Specific rehearsal techniques and ensemble exercises - tried and true - are described that create immediate and lasting improvement. More techniques for how to make sure each rehearsal goal is achieved. Shows how rehearsal process can meet students’ deepest personal needs. Having enough rehearsal time is about what you do with your minutes…not how many there are.
I ask for them to analyze their performance and mine. “Why did I stop,” I ask them after they play a passage. And it is up to them to figure it out. I know that if I do not wait for them to think and then answer, I am diminishing their capacity as learners. I know that meeting young people’s developmental needs through the rehearsal process can create significant, often dramatic personal and musical growth.
This Unit introduces an approach to creating the musical response you want from your musicians. Based on 20 years of research and experience, it contains strategies and approaches that have been tested and proven highly effective in diverse settings.
Book 6 contains specific instructions for creating rhythm-, tempo, dynamic-, and espressive-related musical responses. There are pedagogies and texts for how to achieve these response on instruments, but to my knowledge, none existed before IgnitResponse.
It appears that, in the absence of that knowledge base, conductors would ask for students to execute the response - play/singer softer, or with a subito forte, or more expressively, or to take the conductors tempop right away - but did not know how to teach it. The result was that the students were unable to execute what the conductor asked for, and the conductor, not knowing how to create the response, had to move on. In addition to the music being compromised, an undermining message was sent to the students: “You do not have to follow my directions.” Book Six enables teachers to achieve desired results.
Book Seven guides a teacher who wishes to integrate IR in her teaching on the way to do it. Using online forms for both short- and longer-term strategies, the teacher can adjust the stragegies to frequency and length of rehearsals, experience of group, repertoire, and other factors.

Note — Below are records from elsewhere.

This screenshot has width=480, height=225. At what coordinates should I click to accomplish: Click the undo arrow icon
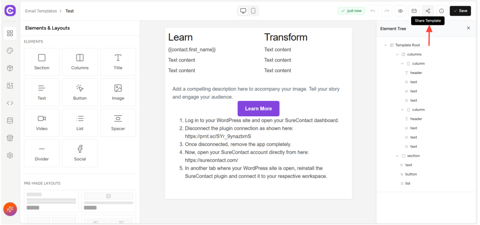(373, 11)
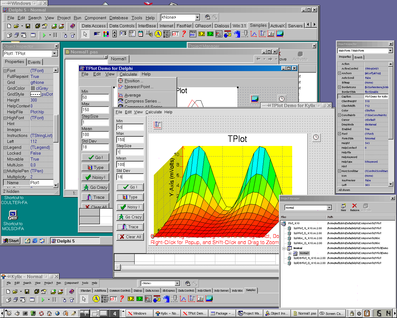
Task: Click the Windows Start button
Action: click(x=11, y=241)
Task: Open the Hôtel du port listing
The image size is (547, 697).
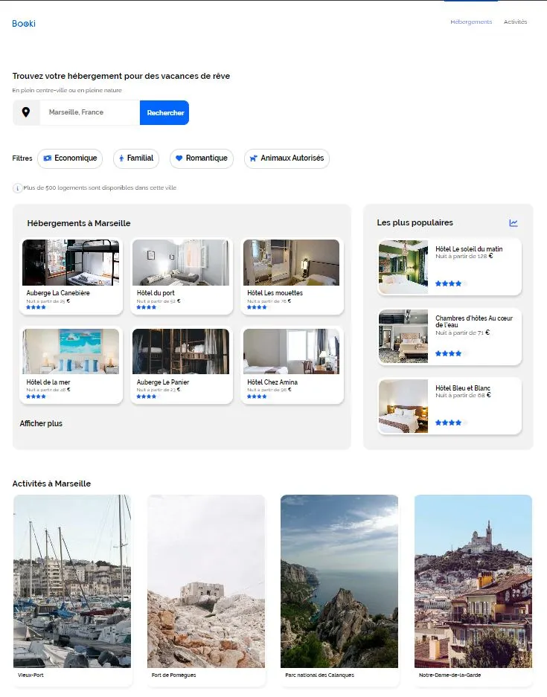Action: click(x=181, y=275)
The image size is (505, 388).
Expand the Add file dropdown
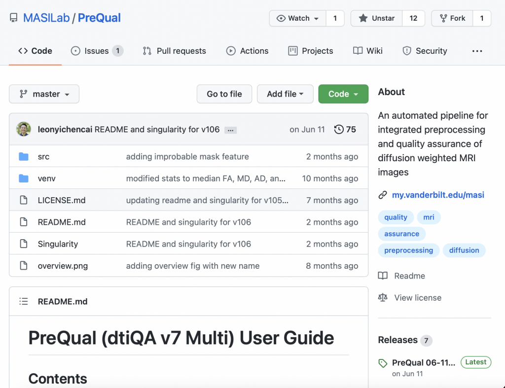[x=285, y=94]
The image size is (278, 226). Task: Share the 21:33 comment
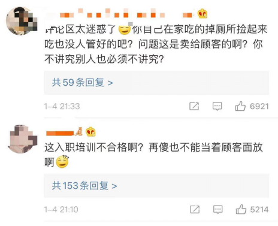point(194,106)
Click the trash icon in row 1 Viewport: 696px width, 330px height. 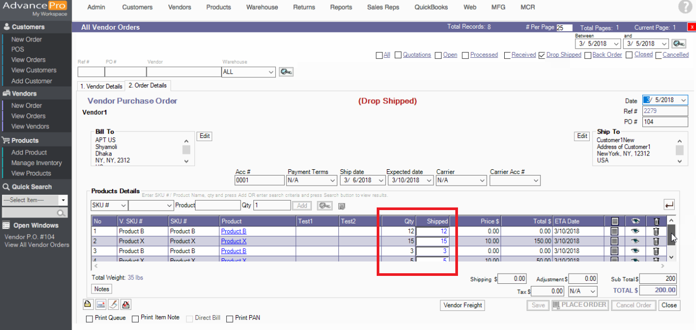tap(656, 231)
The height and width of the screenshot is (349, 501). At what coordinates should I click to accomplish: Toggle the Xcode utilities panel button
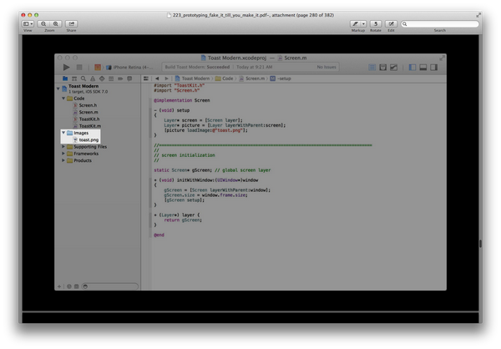(x=433, y=67)
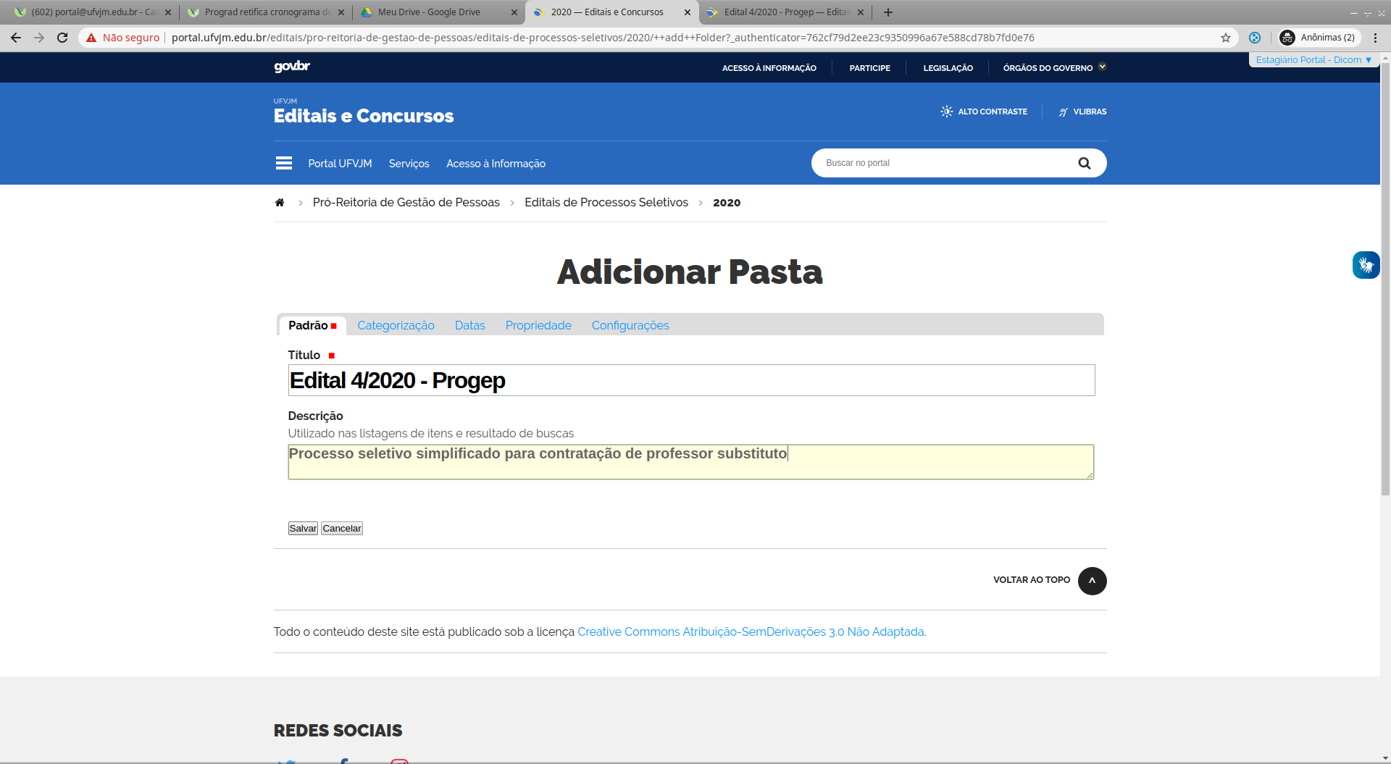Click the Título input field
The image size is (1391, 764).
(x=691, y=381)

An important factor in phasing in some elements of the IR approach is the teacher’s willingness to spend some time studying the approach, and planning lessons based on a relatively minimal amount of score study. Additionally, the teach must be willing to do what she asks of her students: go beyond her comfort zone, try new approaches, and be willing to persist in the face of initial difficulties.
PART FOUR: Book Eight
Book Eight is for student teachers and new and early career teachers. Veteran teachers may find it useful when working student teachers. It stresses the importance of engaging the students before plunging in the music and gives exercises (and page numbers) in engagement that create attention and increase rapport between teacher and students.
Since new teachers can easily become a bit disoriented during their early podium experiences, there’s a chapter call RLYP - Rehearse Like You Practice - that gives the tyro a framework, a context, pointing out that rehearsing and practicing one’s instrument are very much the same.
The instrument (flute/band) has to be in tune (kids in tune = attentive, quiet); one needs contact with both (the violin can’t be played over there in the corner, and one has to be in contact with the students); all have to be engaged in the work to produce results; music challenges in both cases need to be rehearsed slowly; correct execution has to be drilled into muscle memory, etc.
Finally. the importance of experience over information is stressed, since new teachers can be hesitant to ask that music be repeated until it’s corrected, then drilled, then drilled by starting several measures before. He could tell his students to do that, but IR says, “If students don’t experience what a conductor asks for - if they’re only told - it’s a waste of time and breath. Worse - the students will stop listening when they understand that you don’t enforce what you say.